* Your objective *
Copy every entry below verbatim, except for images.

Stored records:
******

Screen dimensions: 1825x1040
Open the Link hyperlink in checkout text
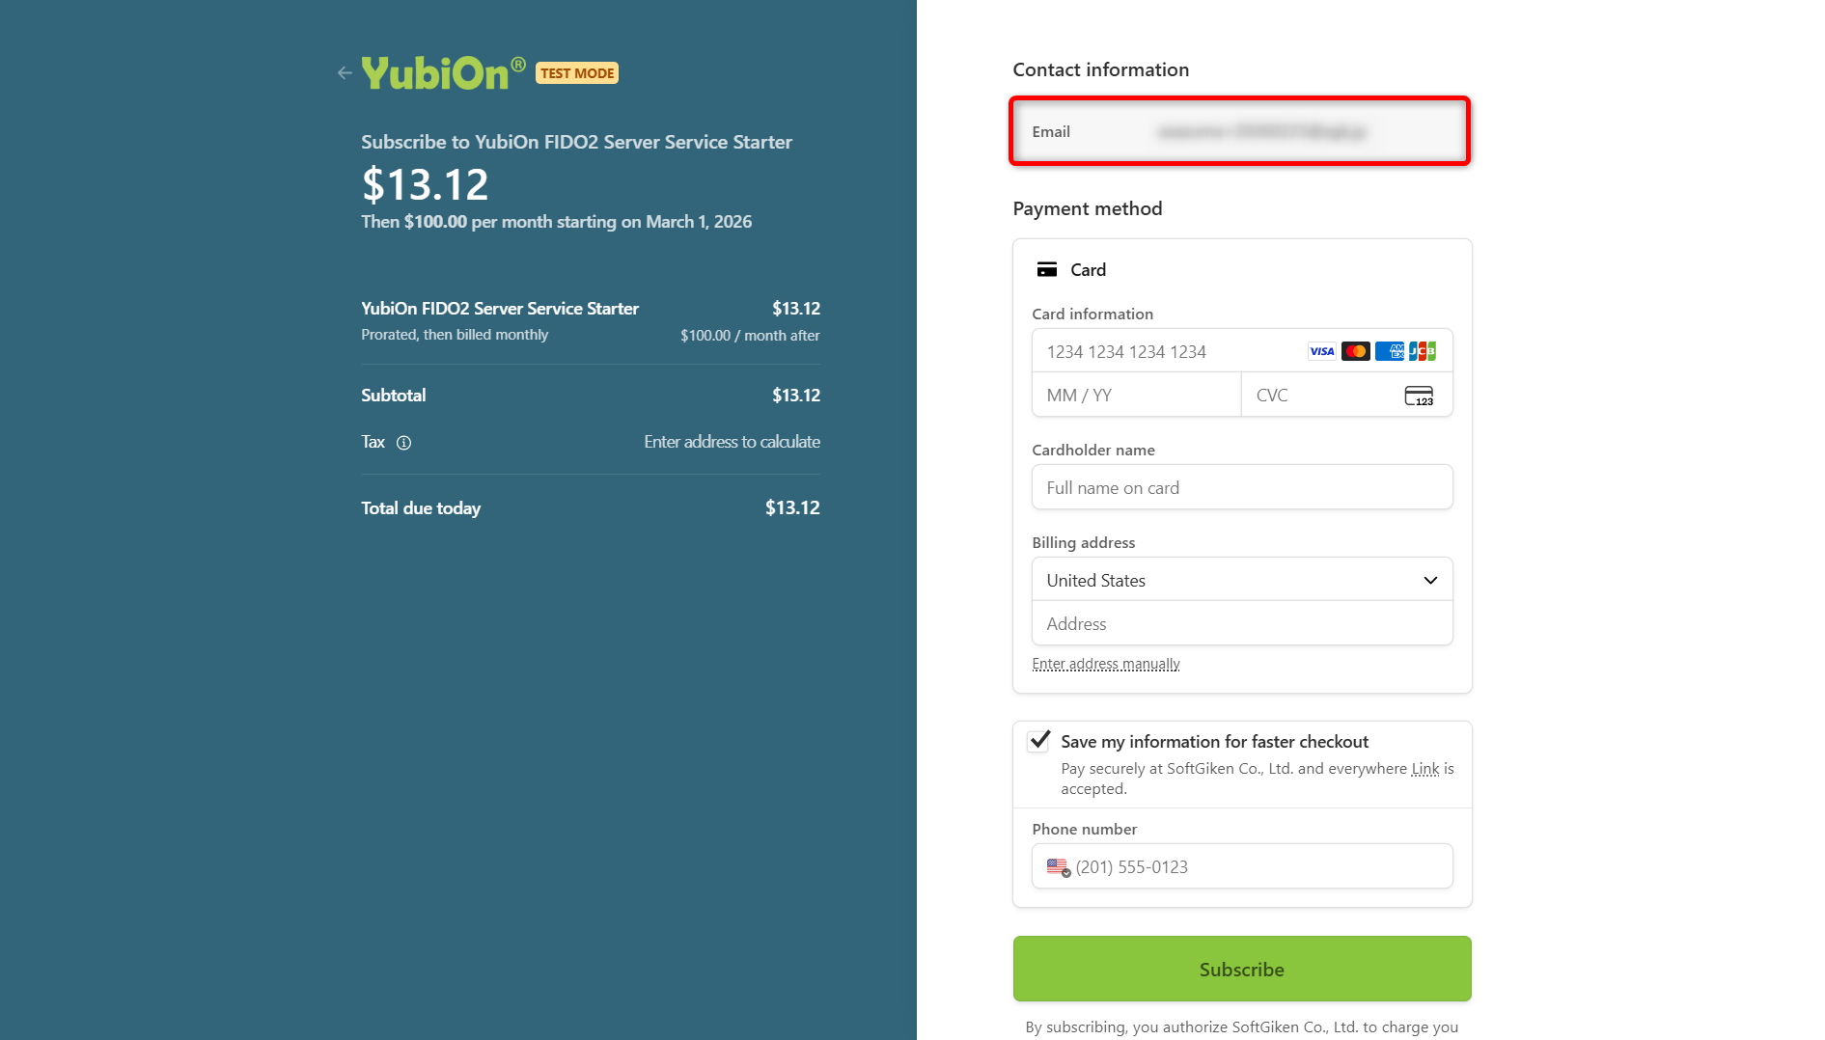[1424, 769]
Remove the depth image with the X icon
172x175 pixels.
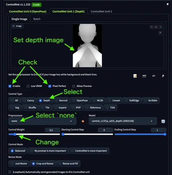[x=161, y=27]
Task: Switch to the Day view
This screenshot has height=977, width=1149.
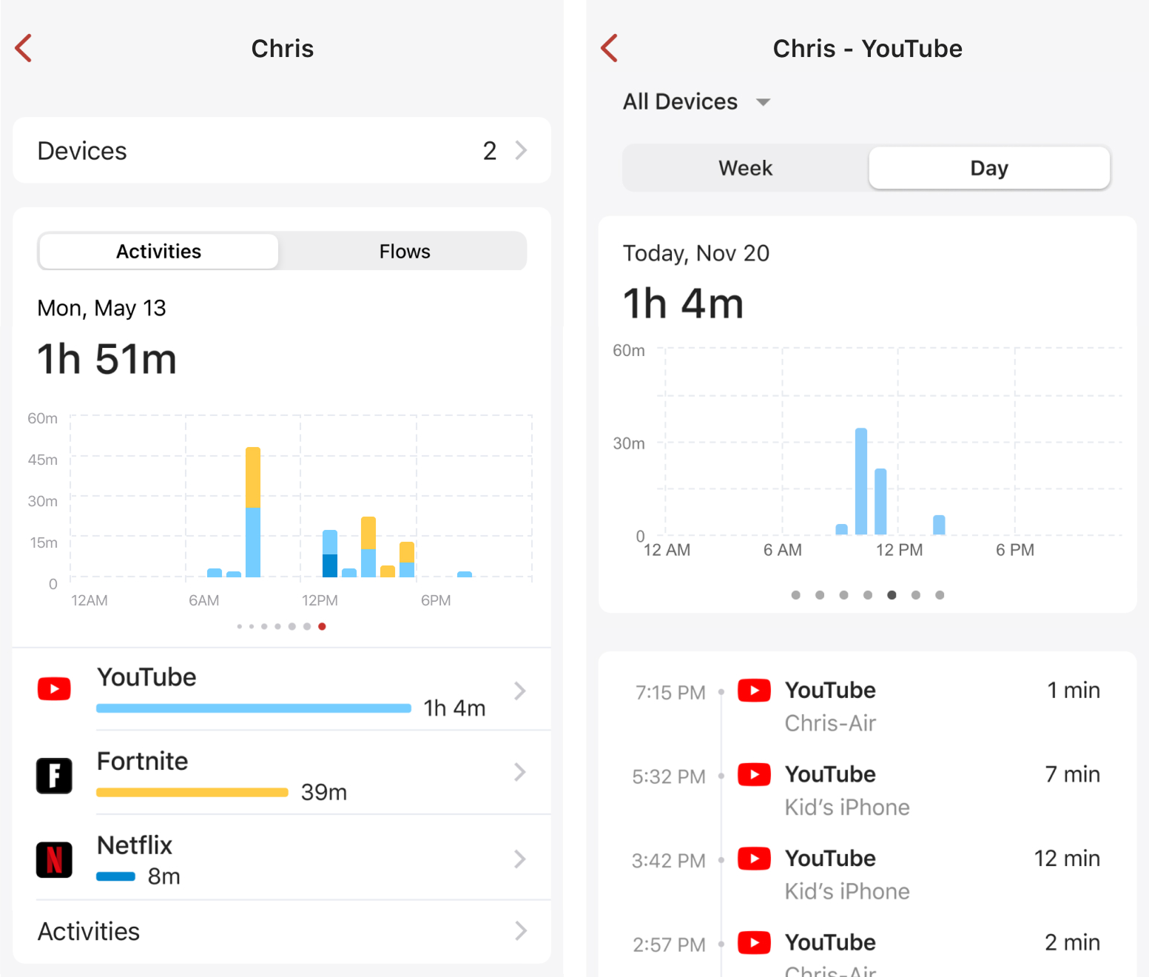Action: click(988, 168)
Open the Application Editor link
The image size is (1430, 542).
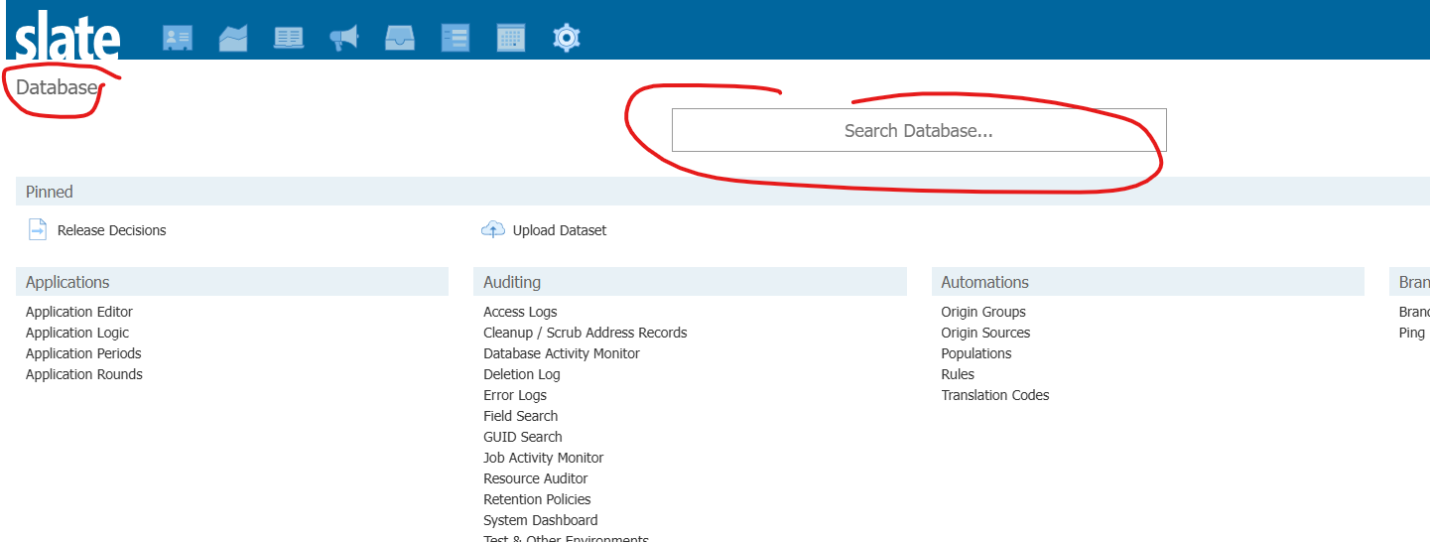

******

* Result of this exercise *
Screen dimensions: 1825x1040
Open the Link hyperlink in checkout text
[1424, 769]
Remove the depth image with the X icon
172x175 pixels.
[x=161, y=27]
Task: Switch to the Day view
This screenshot has height=977, width=1149.
Action: click(988, 168)
Open the Application Editor link
The image size is (1430, 542).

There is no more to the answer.